Given our system has a single input and a single state, we will weight their terms in a sum-of-squares metric with $$r$$ and $$q$$, respectively. With $$q$$ as the state weight and $$r$$ as the input weight, the sum-of-squares metric is $\sum_{n=0}^{\infty} \left( q x^2[n] + r u^2[n] \right) = \sum_{n=0}^{\infty} (q + rk^2) x^2[n] = \sum_{n=0}^{\infty} (q + rk^2) (a-bk)^{2n} x^2[0],$ where the metric is smaller if $$x \rightarrow 0$$ faster, and is larger if $$u$$ has large values or remains nonzero for a long time.
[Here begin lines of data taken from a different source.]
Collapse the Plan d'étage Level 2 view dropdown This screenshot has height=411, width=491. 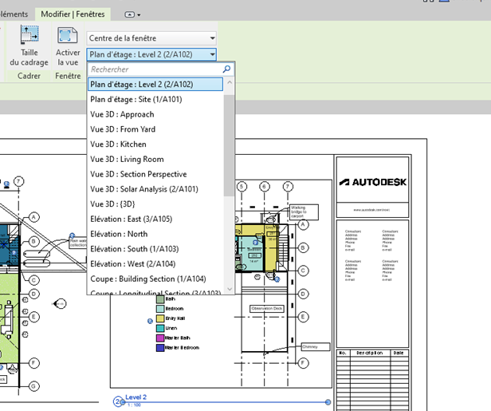pos(211,54)
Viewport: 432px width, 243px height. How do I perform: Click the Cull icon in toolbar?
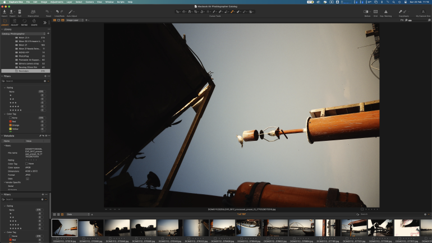20,11
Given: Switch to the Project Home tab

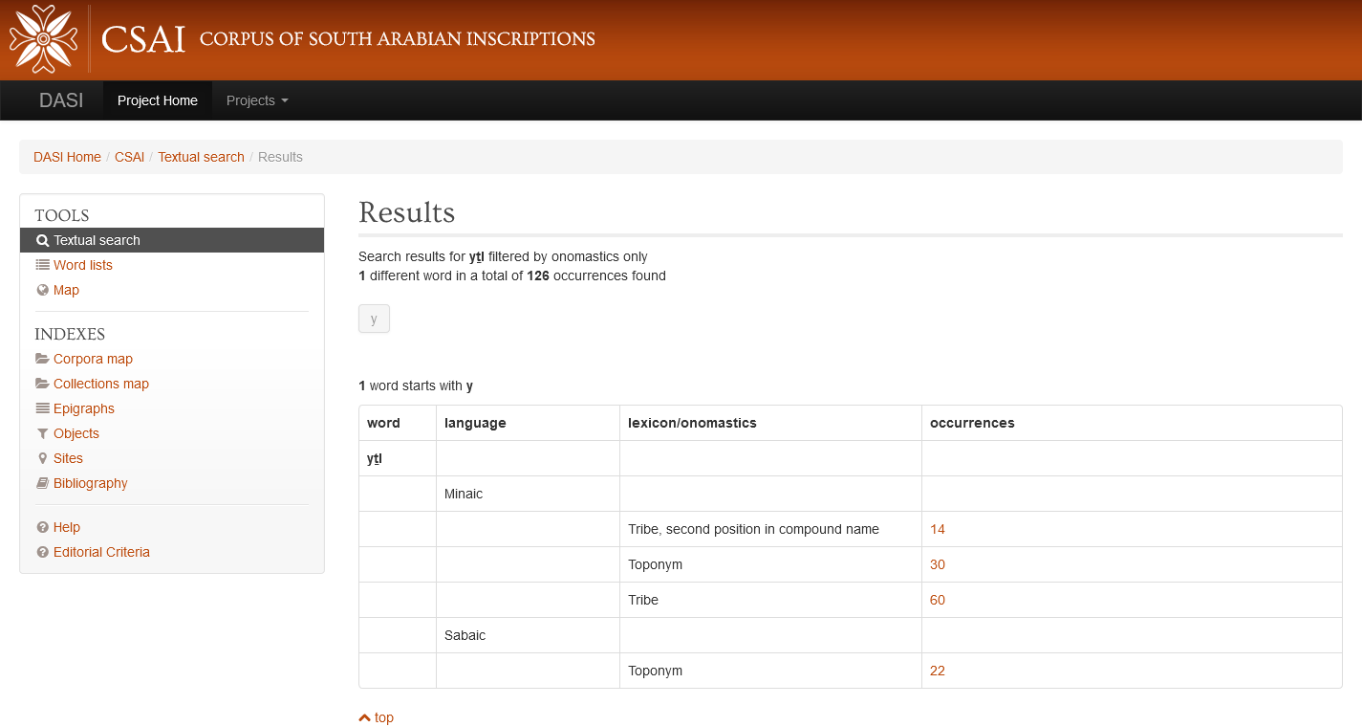Looking at the screenshot, I should (x=157, y=100).
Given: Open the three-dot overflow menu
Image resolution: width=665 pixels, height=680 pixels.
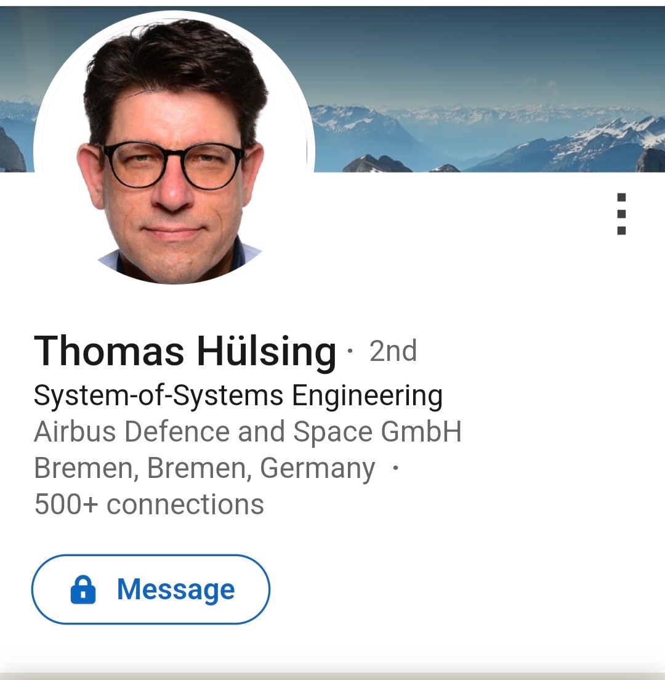Looking at the screenshot, I should (x=621, y=214).
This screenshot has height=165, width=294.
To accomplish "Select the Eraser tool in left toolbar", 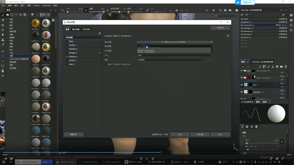I will 3,20.
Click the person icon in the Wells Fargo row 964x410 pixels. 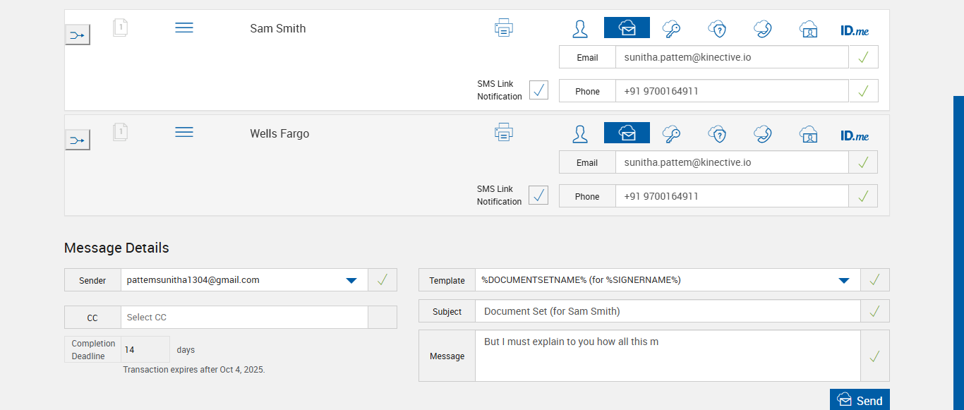tap(580, 133)
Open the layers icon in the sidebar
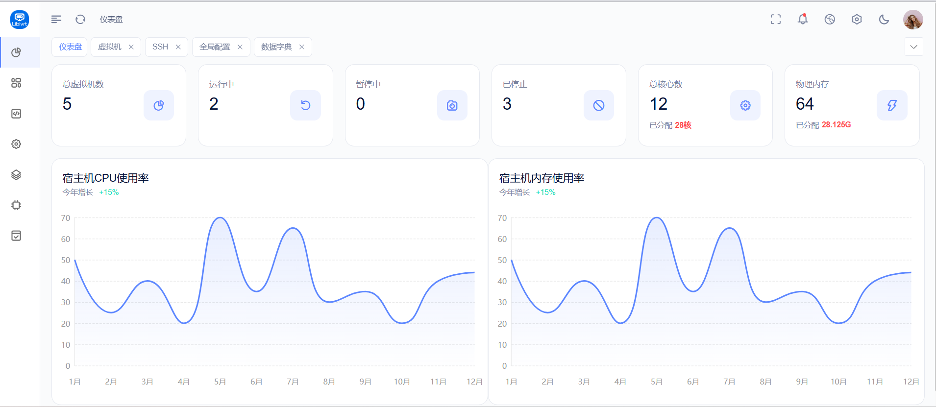This screenshot has width=936, height=407. pos(16,175)
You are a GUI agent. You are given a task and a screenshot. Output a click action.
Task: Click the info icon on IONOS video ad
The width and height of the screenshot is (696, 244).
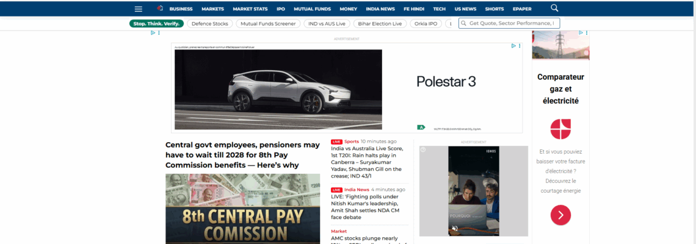423,149
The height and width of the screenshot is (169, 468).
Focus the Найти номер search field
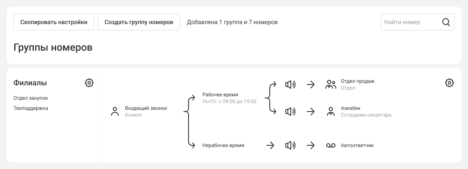coord(410,22)
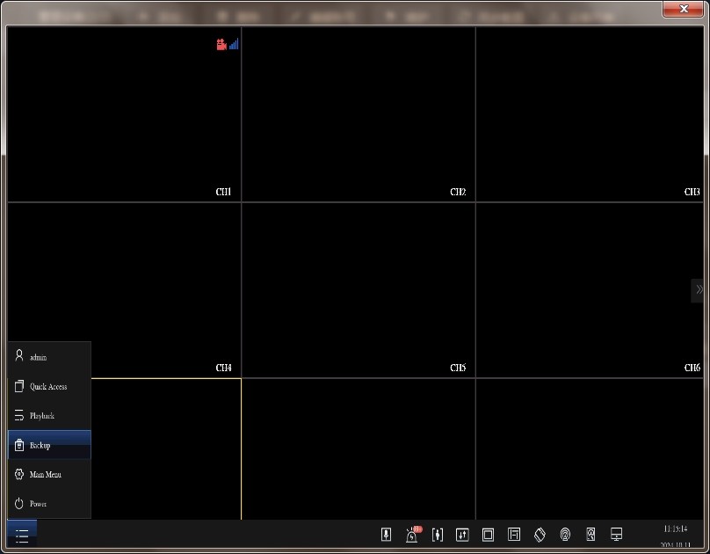
Task: Click the up/down arrows icon in toolbar
Action: click(462, 535)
Assuming the gain is such that the feedback system is stable, $$|a-bk| \lt 1$$, summing the series in the above equation yields a version of the metric in the form $\frac{(q + rk^2)}{1 - (a-bk)^2} x^2[0].$

Since we are using the metric to find the best gain, $$k_{opt}$$, terms that scale the equations but are independent of gain can divided out. That is, $k_{opt} = k \;\; \text{that minimizes} \;\; \frac{(q + rk^2)}{1 - (a-bk)^2} x^2[0] = k \;\; \text{that minimizes} \;\; \frac{(q + rk^2)}{1 - (a-bk)^2}.$ Take note of the fact that we can safely ingore the actual initial condition. This fact remains true when there is a vector of states, as we will see later.

#### The limiting cases of $$q,r = 0,1$$ and $$q,r = 1,0$$

If we give a weight of zero to the state, $$q = 0$$, then $k_{opt} = k \;\; \text{that minimizes} \;\; \frac{rk^2}{1 - (a-bk)^2} = 0,$ As long as $$k$$ does not destabilize the problem, that is $$|a - bk | \lt 1$$, $$\frac{rk^2}{1 - (a-bk)^2} \ge 0$$, so its minimum value must be zero, which is achieved when $$k = 0.$$ In other words, if we want to minimize the input "energy", and we do not care about the state, then we should set the input energy to zero.

If we give a weight of zero to the input, $$r = 0$$, then $k_{opt} = k \;\; \text{that minimizes} \;\; \frac{q}{1 - (a-bk)^2} = \frac{a}{b}.$ To see this, note that $$(a-bk)^2 \ge 0$$ since it is a squared real quantity, and $$(a-bk) \lt 1$$ by our assumption that the closed-loop system is stable. So $$\frac{1}{1 - (a-bk)^2}$$ will be smallest when $$(a-bk)^2 = 0$$, leading to the above result.

Using the numerical values from the turbine example, $$a = 0.9999$$ and $$b = 0.01$$, and using a nonzero state weight and a zero input weight, $$q = 1$$, and $$r = 0$$, then the cost minimizing $$k = \frac{a}{b} = 99.99$$. With this $$k$$, the closed loop natural frequency zero, so the turbine will realign in one period.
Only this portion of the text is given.